Ganze 13 Wochen unbezahlte Elternzeit stehen Alisa – wie seit 1999 allen amerikanischen Eltern – zu, bis zum fünften Lebensjahr des Kindes. Diese Wochen darf sie nicht am Stück, sondern nur in Blöcken von maximal 14 Tagen nehmen. Hugh hat als freier Mitarbeiter keine Elternzeitansprüche. Immerhin will ihm seine Redaktion mit großzügigen Regelungen für Arbeit von zu Hause entgegenkommen. Hugh hat sich drei Wochen seines Jahresurlaubs aufgespart. Wenn Alisa einen Monat nach der Geburt wieder ins Büro geht, wird er diesen Urlaub nehmen. Mit dieser Lösung steht Hugh keineswegs allein da. In den USA bekommen nur Beamte in höheren Gehaltsstufen bezahlte Elternzeit.

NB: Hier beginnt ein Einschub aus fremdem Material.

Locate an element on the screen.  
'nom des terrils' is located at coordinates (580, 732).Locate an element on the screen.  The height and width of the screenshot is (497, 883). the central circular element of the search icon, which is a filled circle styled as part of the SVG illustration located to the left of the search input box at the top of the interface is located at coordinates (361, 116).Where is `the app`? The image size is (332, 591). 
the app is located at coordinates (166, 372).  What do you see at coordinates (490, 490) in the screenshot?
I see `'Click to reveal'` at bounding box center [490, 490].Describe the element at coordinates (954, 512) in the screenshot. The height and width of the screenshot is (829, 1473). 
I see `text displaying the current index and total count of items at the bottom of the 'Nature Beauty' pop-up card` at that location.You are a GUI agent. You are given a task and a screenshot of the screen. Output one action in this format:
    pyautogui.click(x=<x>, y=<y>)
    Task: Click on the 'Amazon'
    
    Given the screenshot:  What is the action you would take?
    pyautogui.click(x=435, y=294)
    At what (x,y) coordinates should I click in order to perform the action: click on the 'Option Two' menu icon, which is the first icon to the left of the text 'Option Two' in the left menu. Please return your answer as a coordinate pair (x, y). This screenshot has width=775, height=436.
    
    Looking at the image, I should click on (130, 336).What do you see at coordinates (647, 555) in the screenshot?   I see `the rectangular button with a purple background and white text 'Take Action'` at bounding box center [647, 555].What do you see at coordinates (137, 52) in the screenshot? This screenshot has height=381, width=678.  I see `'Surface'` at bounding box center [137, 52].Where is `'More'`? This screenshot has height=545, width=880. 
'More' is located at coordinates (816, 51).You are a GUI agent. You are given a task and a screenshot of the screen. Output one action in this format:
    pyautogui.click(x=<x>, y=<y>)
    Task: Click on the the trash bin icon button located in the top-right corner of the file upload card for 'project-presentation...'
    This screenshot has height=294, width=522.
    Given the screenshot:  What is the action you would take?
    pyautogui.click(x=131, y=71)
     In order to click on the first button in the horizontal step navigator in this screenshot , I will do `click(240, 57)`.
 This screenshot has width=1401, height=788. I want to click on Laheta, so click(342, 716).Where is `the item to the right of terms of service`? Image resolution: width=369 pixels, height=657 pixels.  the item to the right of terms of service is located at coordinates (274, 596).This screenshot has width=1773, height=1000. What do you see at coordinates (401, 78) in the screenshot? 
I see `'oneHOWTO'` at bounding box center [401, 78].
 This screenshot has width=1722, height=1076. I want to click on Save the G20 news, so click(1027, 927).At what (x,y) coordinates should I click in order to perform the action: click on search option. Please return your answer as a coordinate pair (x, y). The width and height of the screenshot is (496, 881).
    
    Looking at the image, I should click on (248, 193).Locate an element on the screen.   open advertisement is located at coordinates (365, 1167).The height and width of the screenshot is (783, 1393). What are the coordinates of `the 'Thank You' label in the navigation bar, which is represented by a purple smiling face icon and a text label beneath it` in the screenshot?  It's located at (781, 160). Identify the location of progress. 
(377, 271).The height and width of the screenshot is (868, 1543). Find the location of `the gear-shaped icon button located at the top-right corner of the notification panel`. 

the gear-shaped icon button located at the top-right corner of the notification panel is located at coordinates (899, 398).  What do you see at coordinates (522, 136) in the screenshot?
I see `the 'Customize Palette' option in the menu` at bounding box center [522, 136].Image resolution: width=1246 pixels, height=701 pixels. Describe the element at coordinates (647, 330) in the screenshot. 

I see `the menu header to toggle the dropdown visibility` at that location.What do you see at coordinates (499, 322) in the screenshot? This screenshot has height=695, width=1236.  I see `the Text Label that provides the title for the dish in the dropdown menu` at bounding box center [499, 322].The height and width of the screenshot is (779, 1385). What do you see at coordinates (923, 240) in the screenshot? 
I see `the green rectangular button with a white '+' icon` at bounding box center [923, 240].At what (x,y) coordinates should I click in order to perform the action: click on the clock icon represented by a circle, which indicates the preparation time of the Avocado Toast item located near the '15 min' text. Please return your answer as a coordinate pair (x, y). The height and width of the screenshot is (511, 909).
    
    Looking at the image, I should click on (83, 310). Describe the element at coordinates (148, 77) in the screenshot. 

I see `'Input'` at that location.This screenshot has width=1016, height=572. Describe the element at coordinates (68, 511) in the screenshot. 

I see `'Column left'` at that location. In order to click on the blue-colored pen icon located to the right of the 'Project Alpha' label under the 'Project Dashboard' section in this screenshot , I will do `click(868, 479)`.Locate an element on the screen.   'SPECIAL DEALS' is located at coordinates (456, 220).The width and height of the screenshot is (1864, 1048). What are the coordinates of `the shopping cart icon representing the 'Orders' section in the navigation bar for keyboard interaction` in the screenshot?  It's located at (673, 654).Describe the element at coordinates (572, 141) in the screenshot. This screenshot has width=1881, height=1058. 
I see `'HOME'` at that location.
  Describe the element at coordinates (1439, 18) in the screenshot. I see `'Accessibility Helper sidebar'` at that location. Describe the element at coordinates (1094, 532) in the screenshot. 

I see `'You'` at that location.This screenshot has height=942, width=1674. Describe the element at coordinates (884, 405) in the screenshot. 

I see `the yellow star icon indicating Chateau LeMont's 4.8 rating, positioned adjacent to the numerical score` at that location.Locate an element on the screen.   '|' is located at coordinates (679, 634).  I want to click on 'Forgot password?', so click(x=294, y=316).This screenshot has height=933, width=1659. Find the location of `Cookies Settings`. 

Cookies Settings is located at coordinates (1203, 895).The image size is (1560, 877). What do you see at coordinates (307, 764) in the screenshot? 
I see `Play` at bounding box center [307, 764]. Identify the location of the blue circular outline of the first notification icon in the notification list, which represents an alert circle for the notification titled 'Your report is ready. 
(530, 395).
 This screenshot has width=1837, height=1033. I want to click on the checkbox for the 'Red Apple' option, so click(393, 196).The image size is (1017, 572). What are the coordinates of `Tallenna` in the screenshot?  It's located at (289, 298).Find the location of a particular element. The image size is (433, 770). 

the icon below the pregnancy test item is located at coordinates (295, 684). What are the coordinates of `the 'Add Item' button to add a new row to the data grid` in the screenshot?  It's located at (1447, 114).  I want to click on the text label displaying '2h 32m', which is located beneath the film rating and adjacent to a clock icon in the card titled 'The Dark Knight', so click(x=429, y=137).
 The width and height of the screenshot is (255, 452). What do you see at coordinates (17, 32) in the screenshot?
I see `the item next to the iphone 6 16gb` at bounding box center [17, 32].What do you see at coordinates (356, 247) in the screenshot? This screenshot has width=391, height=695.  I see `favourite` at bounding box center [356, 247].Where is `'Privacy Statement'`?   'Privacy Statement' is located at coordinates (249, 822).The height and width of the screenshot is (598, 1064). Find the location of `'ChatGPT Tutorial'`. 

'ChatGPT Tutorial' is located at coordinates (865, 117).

Bleibt Alisa weniger als vier Wochen nach der Geburt daheim, hat sie Anspruch auf ihren alten Job als Redakteurin. Nähme sie im ersten Jahr die vollen 13 Wochen, dürfte ihr die Redaktion eine andere gleichwertige Stelle zuteilen. Als Alisa erfuhr, dass sie schwanger ist, hat auch sie sich drei Wochen Jahresurlaub aufgespart. Diese möchte sie übers erste Lebensjahr des Kindes verteilt nehmen. Zudem stehen Alisa elf Krankentage pro Jahr zu. Für 2006 hat sie noch fünf übrig. Die wird sie ebenfalls nehmen.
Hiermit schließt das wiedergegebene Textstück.